A more long-term dream is to have access to experiments-as-a-service, just like a software engineer would consume Amazon Web Services. In this cloud-lab provider model, companies like Strateos and Emerald Cloud Lab are aiming to build out modular lab automation platforms—and to make them available remotely via an API or application. There are major engineering and cultural challenges that still need to be overcome before this paradigm can reach large-scale adoption.
Next time: Software
Massively parallel Sequencing and Synthesis have changed biology. They can be combined in creative ways to massively parallelize everything. With new programmable molecular tools like CRISPR, we can also dramatically Scale scientific perturbations and genome engineering. This has revolutionized biotech, before even accounting for the progress being made in lab automation and robotics.

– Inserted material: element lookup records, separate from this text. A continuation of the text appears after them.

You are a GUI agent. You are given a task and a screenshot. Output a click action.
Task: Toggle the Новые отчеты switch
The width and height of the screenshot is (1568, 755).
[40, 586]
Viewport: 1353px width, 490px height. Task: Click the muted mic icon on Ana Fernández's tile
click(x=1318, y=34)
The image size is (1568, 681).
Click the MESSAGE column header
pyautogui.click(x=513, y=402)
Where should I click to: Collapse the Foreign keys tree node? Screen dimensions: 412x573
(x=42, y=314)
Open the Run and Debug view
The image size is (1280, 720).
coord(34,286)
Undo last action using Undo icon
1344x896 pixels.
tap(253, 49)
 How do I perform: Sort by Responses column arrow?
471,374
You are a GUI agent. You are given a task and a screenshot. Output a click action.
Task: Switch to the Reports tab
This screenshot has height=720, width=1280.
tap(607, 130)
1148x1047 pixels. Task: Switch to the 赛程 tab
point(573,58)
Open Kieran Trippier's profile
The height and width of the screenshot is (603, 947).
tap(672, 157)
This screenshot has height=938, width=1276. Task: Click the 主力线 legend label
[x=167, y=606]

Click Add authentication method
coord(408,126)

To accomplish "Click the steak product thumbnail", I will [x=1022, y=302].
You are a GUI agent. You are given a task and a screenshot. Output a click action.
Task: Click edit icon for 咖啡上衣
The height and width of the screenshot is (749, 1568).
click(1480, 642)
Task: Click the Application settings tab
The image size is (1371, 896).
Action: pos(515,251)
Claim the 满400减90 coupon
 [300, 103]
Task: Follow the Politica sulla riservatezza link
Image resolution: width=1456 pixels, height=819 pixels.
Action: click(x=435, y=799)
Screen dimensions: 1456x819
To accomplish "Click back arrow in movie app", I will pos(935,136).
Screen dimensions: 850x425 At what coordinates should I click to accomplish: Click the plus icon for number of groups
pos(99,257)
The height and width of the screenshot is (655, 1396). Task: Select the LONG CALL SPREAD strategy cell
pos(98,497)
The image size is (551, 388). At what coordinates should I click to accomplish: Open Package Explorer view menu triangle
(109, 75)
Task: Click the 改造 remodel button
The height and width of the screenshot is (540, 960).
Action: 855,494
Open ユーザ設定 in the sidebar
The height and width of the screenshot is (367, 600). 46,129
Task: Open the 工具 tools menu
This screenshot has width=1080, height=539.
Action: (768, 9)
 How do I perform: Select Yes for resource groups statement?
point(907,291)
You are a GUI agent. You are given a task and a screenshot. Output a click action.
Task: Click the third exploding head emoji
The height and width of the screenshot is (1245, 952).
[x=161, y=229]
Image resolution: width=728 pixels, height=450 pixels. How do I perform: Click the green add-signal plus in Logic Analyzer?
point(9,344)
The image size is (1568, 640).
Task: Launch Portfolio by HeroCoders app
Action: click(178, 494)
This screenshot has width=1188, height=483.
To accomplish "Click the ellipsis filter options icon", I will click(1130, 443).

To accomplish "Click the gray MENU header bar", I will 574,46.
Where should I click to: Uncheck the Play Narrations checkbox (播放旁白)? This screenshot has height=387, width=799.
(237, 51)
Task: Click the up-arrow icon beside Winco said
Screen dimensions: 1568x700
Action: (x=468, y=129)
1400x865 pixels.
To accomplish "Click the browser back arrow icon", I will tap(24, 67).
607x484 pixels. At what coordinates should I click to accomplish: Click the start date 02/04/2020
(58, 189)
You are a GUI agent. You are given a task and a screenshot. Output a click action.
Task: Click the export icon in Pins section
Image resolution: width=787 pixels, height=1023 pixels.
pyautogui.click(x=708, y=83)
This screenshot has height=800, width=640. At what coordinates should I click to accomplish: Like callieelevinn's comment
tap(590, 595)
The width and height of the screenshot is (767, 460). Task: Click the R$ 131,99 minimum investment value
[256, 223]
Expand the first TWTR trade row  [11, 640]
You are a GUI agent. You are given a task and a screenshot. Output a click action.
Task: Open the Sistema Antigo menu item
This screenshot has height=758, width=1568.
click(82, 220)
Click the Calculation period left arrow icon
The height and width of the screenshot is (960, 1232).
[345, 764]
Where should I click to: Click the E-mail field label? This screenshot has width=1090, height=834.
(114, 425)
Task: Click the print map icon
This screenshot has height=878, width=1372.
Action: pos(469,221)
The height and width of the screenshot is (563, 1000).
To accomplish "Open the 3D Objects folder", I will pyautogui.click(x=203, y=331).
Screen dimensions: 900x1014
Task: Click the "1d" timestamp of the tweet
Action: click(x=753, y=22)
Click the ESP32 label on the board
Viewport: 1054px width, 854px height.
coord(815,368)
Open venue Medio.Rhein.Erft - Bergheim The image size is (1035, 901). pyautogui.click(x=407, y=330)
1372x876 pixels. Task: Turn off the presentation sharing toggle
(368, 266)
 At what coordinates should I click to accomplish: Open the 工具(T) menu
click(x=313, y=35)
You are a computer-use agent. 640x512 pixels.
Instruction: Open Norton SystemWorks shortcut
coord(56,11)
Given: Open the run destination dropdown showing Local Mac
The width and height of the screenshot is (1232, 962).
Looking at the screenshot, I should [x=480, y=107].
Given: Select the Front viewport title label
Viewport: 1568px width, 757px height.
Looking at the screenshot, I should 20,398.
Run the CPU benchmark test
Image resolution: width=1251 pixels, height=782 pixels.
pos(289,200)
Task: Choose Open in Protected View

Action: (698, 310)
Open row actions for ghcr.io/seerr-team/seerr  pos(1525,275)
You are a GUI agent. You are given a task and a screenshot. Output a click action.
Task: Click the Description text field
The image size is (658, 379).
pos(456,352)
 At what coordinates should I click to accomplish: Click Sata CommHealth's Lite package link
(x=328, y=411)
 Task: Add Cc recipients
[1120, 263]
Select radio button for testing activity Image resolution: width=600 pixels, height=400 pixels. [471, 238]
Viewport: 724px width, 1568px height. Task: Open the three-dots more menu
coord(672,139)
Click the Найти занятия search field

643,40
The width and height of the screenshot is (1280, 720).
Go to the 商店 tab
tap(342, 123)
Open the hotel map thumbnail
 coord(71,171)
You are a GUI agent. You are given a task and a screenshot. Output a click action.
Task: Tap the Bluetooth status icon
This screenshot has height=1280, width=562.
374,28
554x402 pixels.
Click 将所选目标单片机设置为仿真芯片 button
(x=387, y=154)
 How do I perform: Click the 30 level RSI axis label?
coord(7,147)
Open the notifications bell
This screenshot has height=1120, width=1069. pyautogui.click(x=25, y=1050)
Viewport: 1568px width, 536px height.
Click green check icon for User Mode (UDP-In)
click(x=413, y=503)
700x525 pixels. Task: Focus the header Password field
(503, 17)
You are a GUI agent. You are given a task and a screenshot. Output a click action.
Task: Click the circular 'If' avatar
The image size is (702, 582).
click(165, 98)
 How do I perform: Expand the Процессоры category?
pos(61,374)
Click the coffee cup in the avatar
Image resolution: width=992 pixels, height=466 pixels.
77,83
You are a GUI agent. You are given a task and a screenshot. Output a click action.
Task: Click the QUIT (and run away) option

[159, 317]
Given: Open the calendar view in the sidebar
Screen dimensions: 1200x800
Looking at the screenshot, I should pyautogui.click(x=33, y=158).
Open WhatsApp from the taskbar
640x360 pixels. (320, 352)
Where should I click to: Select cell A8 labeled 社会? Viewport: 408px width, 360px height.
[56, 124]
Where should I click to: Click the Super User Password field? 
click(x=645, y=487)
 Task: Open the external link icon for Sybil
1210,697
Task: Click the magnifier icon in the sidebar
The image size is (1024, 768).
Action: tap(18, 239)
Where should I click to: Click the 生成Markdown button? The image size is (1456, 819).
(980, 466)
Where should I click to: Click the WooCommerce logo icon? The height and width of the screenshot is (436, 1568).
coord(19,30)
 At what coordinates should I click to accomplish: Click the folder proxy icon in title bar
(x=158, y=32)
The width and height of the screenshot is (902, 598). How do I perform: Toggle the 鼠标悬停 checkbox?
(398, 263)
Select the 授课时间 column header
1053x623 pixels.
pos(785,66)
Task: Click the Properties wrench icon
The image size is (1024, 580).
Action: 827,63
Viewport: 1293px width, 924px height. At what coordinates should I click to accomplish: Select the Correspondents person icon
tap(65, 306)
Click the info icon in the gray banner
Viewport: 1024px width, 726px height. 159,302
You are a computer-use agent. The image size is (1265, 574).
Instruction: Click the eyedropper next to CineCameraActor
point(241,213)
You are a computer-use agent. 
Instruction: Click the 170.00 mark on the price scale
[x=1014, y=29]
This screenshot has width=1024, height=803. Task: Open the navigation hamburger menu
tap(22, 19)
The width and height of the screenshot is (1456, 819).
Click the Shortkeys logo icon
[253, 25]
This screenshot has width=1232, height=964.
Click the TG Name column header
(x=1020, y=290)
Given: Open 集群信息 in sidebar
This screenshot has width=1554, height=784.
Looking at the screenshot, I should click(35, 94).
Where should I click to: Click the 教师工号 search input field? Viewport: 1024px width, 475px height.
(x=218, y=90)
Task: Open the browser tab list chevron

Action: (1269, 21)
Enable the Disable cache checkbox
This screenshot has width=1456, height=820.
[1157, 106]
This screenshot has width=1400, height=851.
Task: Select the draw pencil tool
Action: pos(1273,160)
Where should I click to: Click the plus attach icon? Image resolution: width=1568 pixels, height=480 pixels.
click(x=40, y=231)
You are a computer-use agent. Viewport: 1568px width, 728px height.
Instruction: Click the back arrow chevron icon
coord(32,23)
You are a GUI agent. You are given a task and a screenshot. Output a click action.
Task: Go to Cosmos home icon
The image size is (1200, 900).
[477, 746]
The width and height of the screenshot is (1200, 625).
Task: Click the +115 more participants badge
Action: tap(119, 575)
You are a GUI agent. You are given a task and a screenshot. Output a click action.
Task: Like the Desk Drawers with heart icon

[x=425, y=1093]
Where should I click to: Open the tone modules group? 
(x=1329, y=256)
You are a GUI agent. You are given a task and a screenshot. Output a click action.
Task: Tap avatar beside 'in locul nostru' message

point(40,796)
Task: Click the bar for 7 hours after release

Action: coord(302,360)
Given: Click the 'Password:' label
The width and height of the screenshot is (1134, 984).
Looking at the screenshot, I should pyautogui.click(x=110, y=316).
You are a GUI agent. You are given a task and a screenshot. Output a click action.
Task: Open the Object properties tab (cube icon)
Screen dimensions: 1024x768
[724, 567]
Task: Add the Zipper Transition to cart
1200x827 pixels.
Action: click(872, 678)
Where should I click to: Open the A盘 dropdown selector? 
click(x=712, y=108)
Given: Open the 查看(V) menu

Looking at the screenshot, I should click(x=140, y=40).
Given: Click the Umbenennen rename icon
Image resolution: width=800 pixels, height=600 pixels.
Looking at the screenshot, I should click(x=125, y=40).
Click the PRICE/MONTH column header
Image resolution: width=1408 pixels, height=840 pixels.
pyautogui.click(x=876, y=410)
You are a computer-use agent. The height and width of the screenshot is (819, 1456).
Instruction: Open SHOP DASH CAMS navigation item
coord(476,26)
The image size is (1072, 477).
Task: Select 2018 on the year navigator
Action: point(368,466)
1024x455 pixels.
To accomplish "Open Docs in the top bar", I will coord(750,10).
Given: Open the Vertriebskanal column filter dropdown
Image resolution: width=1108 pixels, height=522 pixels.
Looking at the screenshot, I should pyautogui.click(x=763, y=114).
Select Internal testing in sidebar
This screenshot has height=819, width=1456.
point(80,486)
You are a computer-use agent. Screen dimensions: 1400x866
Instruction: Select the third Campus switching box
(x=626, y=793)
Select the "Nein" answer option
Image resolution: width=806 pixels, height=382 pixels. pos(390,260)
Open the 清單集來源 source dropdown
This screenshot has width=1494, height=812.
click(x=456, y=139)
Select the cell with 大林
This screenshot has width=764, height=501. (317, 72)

All of this new tooling and data has generated massive bottlenecks for design and analysis. The final post in this series will provide an overview of the types of Software and models that are being developed to tackle these challenges.
The goal of this series is to share a broad thesis about the foundational technologies that are powering the modern biotech revolution. My hope is that the Sequencing, Synthesis, Scale, and Software mental model will provide a useful reference frame for better understanding the cutting-edge science and startups that I will write about in this newsletter. 🧬
After DRUG-seq, I’m anxiously waiting for SEX-seq and RoCk-n-RoLL-seq.